* What the task asks
From the line that contains "Click the green outlier near 38 at t=55" to the last line of the entries, set down each line exactly as written, both ends included, with nothing else.

(Stored data)

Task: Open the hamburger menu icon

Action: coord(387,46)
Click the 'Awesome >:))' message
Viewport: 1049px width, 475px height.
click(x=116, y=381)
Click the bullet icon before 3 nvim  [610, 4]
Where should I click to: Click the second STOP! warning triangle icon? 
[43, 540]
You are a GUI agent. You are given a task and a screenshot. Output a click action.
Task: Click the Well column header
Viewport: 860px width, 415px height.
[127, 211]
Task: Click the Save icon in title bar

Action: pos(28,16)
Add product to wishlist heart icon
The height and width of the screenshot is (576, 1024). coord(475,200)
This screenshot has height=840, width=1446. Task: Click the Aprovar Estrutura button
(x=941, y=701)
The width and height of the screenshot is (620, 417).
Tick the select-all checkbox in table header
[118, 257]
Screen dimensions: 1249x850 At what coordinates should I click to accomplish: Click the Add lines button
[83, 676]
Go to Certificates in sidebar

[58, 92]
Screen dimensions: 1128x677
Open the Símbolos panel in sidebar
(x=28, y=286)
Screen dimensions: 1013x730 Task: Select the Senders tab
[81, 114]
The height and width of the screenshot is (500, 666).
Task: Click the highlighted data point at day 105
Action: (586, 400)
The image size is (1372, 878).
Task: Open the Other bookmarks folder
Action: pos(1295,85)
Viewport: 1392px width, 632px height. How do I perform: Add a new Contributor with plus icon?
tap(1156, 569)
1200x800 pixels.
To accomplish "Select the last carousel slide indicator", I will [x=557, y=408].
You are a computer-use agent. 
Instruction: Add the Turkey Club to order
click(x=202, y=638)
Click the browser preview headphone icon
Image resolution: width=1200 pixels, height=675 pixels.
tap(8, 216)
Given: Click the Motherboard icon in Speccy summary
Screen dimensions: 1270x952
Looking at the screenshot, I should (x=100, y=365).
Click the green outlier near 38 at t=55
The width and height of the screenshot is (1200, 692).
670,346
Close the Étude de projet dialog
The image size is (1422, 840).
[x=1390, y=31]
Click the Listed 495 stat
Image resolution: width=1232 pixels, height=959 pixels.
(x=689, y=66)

(End Stored data)

* Solution
Click the green outlier near 38 at t=55
The width and height of the screenshot is (1200, 692).
670,346
Close the Étude de projet dialog
The image size is (1422, 840).
[x=1390, y=31]
Click the Listed 495 stat
Image resolution: width=1232 pixels, height=959 pixels.
(x=689, y=66)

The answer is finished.